GAZA CITY: Gaza’s civil defence agency said Thursday that Israeli bombardment killed at least 24 people since midnight in the war-ravaged territory, which has been under an Israeli aid blockade for nearly two months.
Israel resumed its military campaign in the Gaza Strip on March 18, after a two-month truce collapsed over disagreements between Israel and the Palestinian group Hamas, whose 2023 attack triggered the conflict.
Civil defence official Mohammed al-Mughayyir said the toll included eight people killed in an Israeli air strike on the Abu Sahlul family home in Khan Yunis refugee camp in the territory’s south.
Four people were killed in an air strike east of Shaaf in Gaza City’s Al-Tuffah neighbourhood, he told AFP.
Gaza ministry says hundreds of war missing confirmed dead, toll at 52,243
At least 12 others were killed in seven separate attacks across the Palestinian territory, including one that hit a tent sheltering displaced people near the central city of Deir el-Balah, according to the agency.

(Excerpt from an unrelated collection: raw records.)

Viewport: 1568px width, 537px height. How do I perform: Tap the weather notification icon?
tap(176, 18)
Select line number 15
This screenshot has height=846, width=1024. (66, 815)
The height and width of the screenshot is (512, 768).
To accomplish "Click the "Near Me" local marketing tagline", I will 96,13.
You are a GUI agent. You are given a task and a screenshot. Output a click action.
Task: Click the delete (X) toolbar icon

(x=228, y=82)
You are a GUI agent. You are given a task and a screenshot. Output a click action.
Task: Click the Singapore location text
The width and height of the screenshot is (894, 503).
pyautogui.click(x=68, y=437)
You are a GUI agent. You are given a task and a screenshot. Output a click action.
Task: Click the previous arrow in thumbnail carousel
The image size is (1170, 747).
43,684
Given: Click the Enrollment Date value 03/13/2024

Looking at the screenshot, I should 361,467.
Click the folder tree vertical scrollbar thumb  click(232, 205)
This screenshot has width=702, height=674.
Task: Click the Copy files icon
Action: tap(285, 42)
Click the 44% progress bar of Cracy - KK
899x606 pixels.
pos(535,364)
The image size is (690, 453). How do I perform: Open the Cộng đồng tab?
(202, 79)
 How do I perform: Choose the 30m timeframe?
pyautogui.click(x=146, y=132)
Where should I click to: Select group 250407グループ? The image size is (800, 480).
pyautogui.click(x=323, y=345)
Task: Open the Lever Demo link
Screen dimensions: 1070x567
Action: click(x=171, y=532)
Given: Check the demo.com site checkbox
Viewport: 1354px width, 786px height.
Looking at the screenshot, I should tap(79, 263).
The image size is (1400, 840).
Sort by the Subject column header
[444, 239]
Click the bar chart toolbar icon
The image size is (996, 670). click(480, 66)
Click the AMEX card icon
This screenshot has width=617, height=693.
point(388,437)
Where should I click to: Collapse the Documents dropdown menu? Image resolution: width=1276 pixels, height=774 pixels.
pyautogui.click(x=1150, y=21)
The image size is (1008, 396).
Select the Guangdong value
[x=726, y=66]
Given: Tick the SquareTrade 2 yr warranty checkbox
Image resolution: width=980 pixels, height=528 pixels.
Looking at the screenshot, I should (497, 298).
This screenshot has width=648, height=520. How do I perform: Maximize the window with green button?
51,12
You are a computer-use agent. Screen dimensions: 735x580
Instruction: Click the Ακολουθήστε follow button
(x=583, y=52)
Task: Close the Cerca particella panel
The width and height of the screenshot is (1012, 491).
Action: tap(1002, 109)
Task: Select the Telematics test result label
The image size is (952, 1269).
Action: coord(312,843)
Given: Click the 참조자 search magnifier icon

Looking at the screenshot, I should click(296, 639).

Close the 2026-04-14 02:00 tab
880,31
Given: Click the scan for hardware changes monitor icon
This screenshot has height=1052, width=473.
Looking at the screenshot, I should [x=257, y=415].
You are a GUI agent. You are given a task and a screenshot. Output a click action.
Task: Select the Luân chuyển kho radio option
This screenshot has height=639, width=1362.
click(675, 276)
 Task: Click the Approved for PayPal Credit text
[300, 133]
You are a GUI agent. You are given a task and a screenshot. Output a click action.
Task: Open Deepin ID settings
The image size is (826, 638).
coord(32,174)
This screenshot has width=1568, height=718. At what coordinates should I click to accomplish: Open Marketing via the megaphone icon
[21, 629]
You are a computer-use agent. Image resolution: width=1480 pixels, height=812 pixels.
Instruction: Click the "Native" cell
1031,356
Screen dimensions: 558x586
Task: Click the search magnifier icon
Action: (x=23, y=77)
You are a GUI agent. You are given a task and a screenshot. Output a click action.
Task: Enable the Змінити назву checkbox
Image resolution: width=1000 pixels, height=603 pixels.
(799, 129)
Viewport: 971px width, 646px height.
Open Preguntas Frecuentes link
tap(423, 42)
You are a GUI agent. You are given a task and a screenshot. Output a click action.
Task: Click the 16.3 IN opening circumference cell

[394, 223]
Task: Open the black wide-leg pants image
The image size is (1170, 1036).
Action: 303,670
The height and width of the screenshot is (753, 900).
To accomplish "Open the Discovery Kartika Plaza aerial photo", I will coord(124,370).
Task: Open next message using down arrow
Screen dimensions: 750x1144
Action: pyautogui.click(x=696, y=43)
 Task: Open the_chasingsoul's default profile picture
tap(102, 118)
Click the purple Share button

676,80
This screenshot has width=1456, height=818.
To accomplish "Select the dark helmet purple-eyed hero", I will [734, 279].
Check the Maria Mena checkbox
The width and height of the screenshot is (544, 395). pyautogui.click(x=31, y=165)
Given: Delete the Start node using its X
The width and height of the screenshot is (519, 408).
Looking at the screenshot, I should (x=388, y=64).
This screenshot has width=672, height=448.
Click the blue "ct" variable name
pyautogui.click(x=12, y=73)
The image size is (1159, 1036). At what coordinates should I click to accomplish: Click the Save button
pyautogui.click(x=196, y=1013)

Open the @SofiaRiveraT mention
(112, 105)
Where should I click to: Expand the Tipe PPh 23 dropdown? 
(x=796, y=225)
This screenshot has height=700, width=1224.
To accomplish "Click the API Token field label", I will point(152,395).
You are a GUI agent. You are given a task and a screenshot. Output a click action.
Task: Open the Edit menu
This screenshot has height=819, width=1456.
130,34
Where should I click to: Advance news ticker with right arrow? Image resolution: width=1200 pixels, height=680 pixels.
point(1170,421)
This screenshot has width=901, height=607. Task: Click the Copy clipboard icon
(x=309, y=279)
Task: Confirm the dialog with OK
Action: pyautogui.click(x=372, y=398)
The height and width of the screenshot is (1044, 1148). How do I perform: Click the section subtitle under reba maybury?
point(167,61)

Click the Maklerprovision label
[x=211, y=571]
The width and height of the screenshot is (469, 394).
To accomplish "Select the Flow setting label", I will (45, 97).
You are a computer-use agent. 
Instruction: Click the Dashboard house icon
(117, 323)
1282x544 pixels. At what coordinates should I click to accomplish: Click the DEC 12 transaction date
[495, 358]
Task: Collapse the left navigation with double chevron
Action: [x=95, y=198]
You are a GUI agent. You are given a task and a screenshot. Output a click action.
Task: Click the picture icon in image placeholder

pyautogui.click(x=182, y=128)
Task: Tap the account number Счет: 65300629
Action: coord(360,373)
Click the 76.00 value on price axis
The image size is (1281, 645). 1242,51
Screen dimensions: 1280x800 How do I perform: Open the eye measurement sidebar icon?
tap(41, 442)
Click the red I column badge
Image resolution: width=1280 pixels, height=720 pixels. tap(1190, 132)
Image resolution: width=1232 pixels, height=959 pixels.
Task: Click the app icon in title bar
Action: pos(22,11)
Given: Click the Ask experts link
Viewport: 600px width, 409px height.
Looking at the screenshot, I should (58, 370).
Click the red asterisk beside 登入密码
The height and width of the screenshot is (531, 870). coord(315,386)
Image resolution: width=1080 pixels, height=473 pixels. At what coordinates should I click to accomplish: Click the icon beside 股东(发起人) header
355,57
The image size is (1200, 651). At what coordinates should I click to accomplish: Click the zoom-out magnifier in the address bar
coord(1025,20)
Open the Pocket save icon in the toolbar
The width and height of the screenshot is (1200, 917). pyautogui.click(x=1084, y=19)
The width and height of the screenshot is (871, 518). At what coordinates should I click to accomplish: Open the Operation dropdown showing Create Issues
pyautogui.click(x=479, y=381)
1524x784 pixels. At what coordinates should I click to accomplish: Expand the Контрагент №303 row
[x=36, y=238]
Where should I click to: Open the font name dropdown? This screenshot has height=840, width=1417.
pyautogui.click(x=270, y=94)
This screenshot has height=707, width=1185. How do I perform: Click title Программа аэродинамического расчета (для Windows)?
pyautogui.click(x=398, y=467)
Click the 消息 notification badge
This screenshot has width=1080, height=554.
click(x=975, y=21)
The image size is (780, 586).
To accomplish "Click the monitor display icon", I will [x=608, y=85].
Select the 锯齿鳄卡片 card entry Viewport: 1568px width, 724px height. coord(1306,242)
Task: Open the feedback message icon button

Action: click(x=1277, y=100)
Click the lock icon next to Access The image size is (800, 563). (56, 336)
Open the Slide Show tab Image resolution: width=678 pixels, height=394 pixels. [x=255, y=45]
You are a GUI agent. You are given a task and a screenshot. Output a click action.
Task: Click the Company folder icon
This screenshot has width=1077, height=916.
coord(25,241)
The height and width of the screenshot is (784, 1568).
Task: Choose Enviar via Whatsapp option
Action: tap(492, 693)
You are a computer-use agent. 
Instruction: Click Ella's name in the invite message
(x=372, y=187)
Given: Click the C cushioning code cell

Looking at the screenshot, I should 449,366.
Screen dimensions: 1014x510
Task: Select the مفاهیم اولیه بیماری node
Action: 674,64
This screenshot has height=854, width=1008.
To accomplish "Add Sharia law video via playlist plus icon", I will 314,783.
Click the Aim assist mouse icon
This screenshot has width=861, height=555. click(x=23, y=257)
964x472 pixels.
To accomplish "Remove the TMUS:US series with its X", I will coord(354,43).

“We came here and found all these houses destroyed, and children, women and young people all bombed to pieces,” said Ahmed Abu Zarqa following a deadly strike in Khan Yunis.
“This is no way to live. Enough, we’re tired, enough!
“We don’t know what to do with our lives anymore. We’d rather die than live this kind of life.”
AFP images showed residents digging through rubble in search of bodies, which were carried away on stretchers under blankets.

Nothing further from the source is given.